> **Selected text**
____________
You have been ordained, therefore some mysterious virtue attaches to you. You have ceased to be a man, and become a priest. You live in a different world to what we common-place sinners do. The priest has a different tailor to the rest of mankind. We can tell him by his superfluity of white linen and superabundance of black cloth. We can tell him by the downcast eye and the short-cut hair. We know him not by his works, by the beauty of his living faith, or the savour of his holy life, but by his dress. The tailor makes us. One dummy it adorns with red, and that is a soldier. Another it dresses in fashionable costume, and that is the star of Bond-street and the lion of the ball-room. Another it arrays in antiquated vest and sober black, and that’s the divine. Manners do not make the man, but the tailor does.

Yet, happily, the world is not given up to universal flunkeyism. We have still some who recognise the god-like and divine in man; women not everlastingly falling in love with new bonnets, or manhood not utterly lost in the contemplation of new atrocities in the way of checks for trowsers or stupendous collars for the neck. Strange as it may seem, it is no more strange than true, that there are some who can see poets in shoemakers or whisky-gaugers; heroism in the daughters of fishermen; philosophy in Norwich weaver boys; apostles in tent-makers or Jewish sailors; and something greater and grander still in the ‘Galilean Lord and Christ,’ the faith in whose divine mission has made Europe and America the home of civilisation, of intelligence, and life. Faith in reality has not yet died out amongst us. There are still men who dare to take their stand on living and eternal truths – who look beyond the crust, and see the gem within – who see duty urging them on, and become insensible to aught else. Such men make martyrs – missionaries – reformers; on a small scale, such are village Hampdens or Miltons, inglorious and mute. Such men are sure, sooner or later, to have an earnest crowd of devotees, to exercise a powerful influence on their age, to be the teachers and founders of a school.
____________
Dataset entries:
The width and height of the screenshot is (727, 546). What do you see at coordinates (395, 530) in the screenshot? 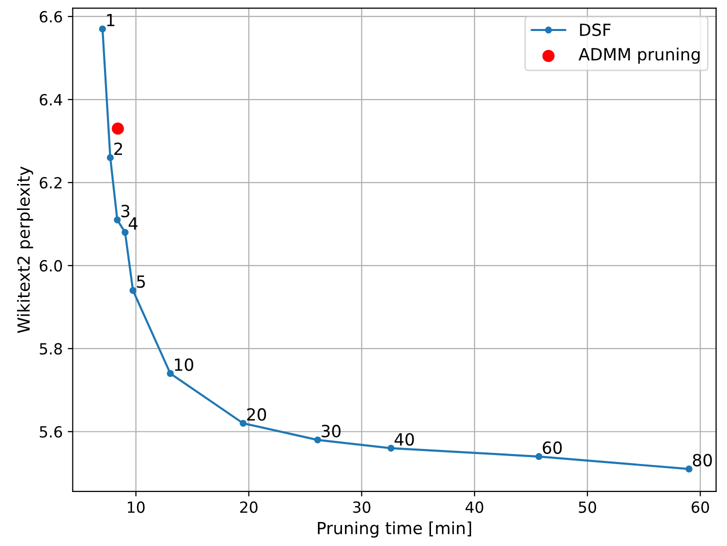
I see `x-axis-title: Pruning time [min]` at bounding box center [395, 530].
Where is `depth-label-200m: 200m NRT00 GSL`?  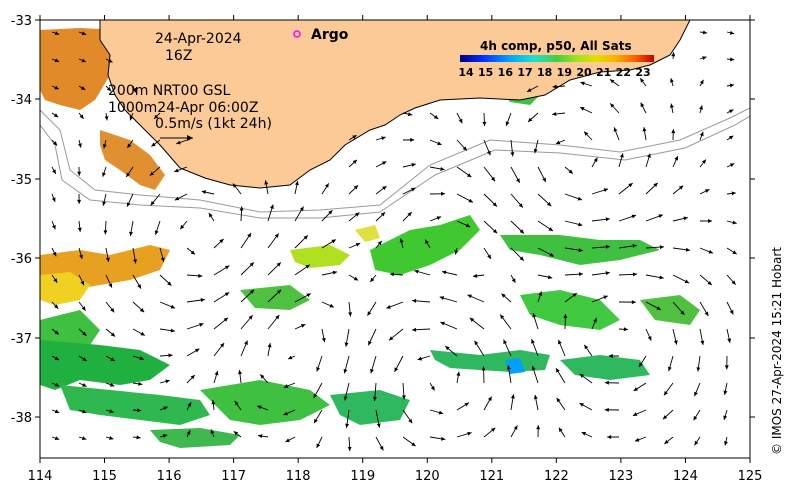
depth-label-200m: 200m NRT00 GSL is located at coordinates (170, 91).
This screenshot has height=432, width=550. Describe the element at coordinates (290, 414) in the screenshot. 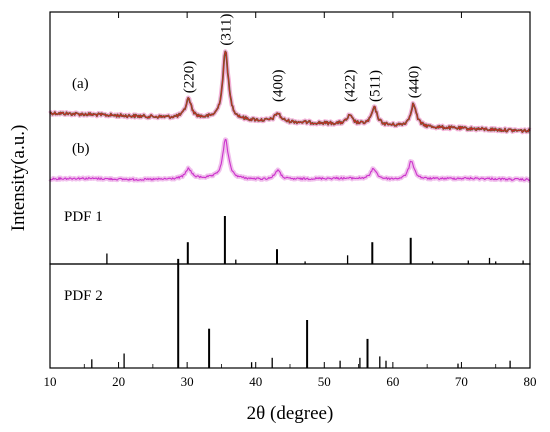

I see `x-axis-title: 2θ (degree)` at that location.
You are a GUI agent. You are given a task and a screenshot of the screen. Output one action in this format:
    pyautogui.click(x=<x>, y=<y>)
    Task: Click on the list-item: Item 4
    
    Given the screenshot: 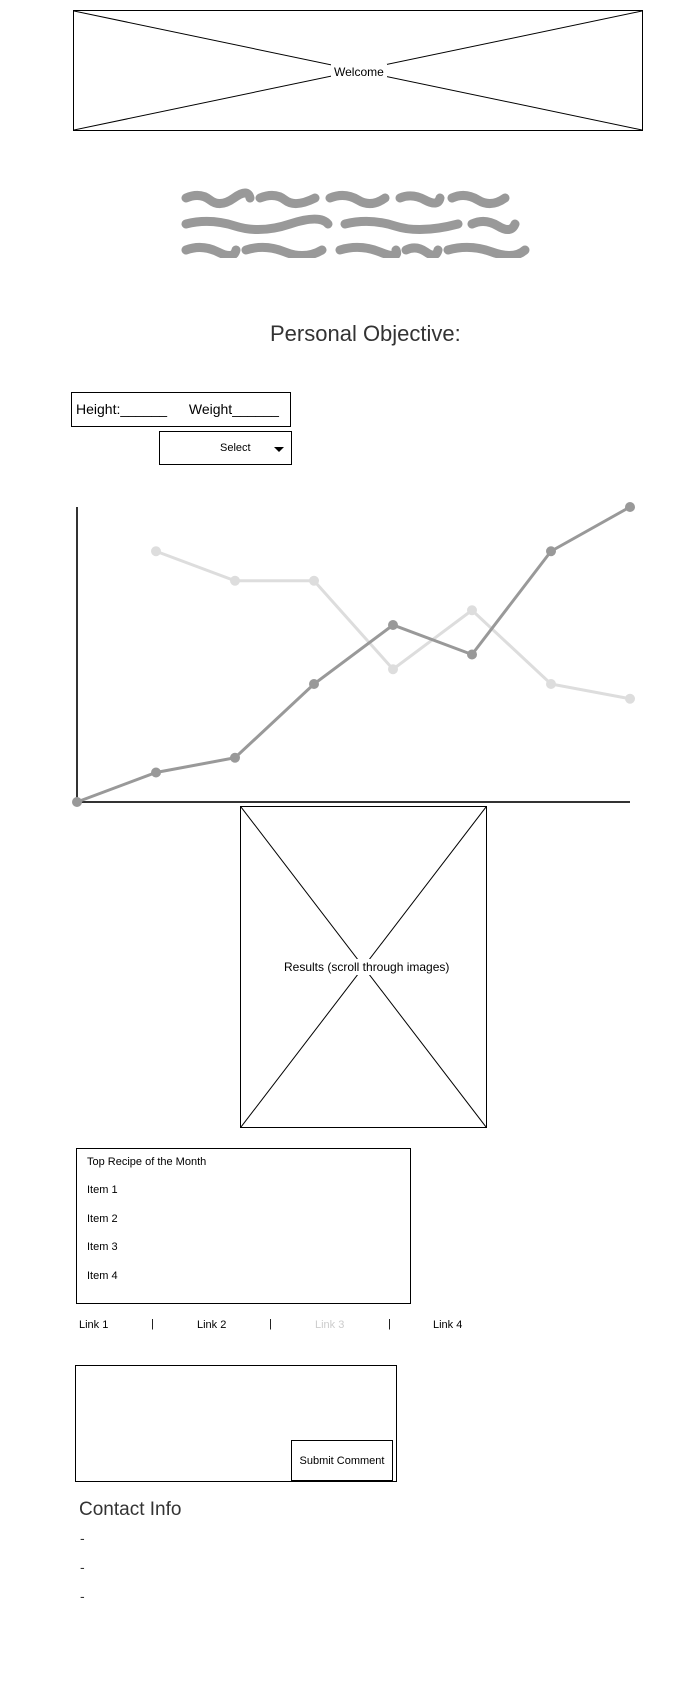 What is the action you would take?
    pyautogui.click(x=102, y=1276)
    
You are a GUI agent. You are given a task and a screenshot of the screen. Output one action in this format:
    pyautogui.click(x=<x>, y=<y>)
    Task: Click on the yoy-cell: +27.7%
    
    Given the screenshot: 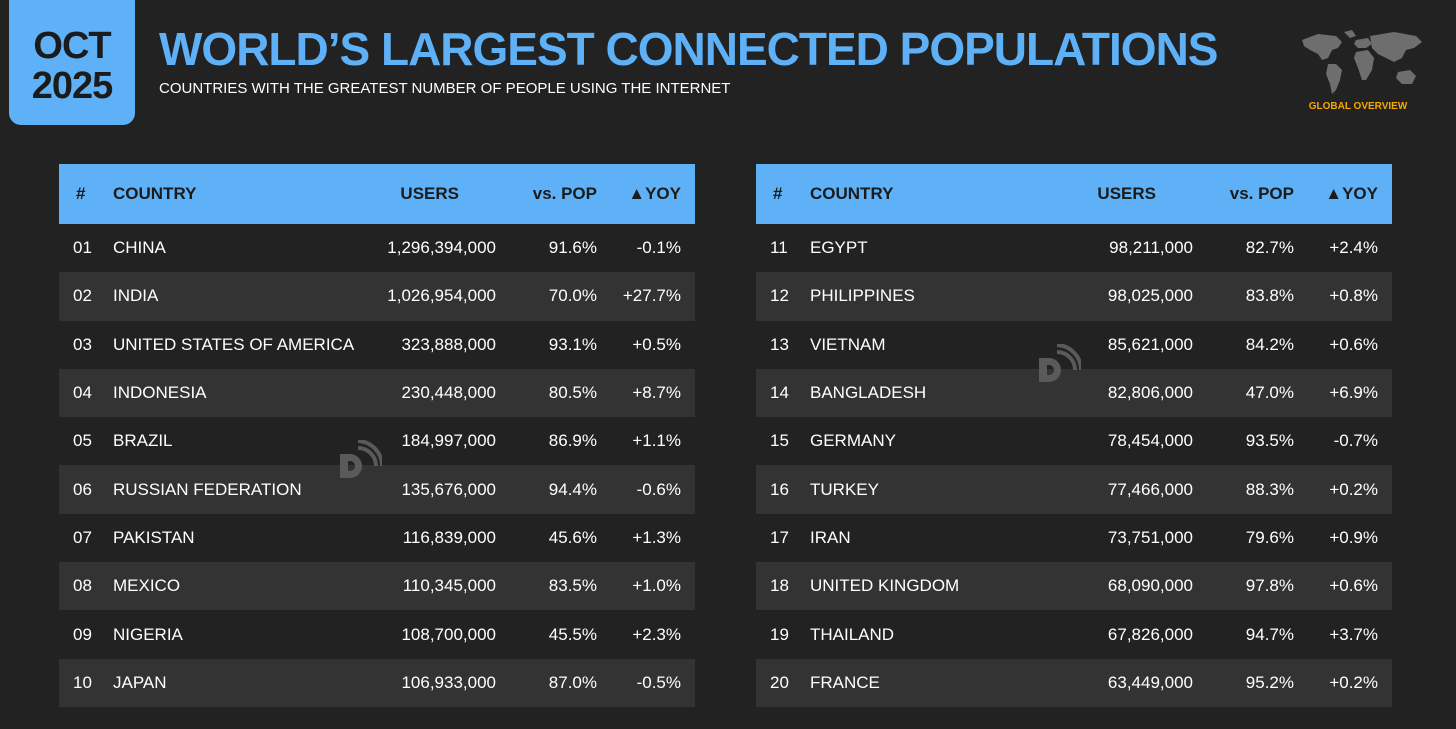 What is the action you would take?
    pyautogui.click(x=652, y=296)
____________
> **About this task**
Copy out, word for word, the part of the passage on priests and tailors that runs from "You have been" up to and including "the tailor does.".

> **Task response**
You have been ordained, therefore some mysterious virtue attaches to you. You have ceased to be a man, and become a priest. You live in a different world to what we common-place sinners do. The priest has a different tailor to the rest of mankind. We can tell him by his superfluity of white linen and superabundance of black cloth. We can tell him by the downcast eye and the short-cut hair. We know him not by his works, by the beauty of his living faith, or the savour of his holy life, but by his dress. The tailor makes us. One dummy it adorns with red, and that is a soldier. Another it dresses in fashionable costume, and that is the star of Bond-street and the lion of the ball-room. Another it arrays in antiquated vest and sober black, and that’s the divine. Manners do not make the man, but the tailor does.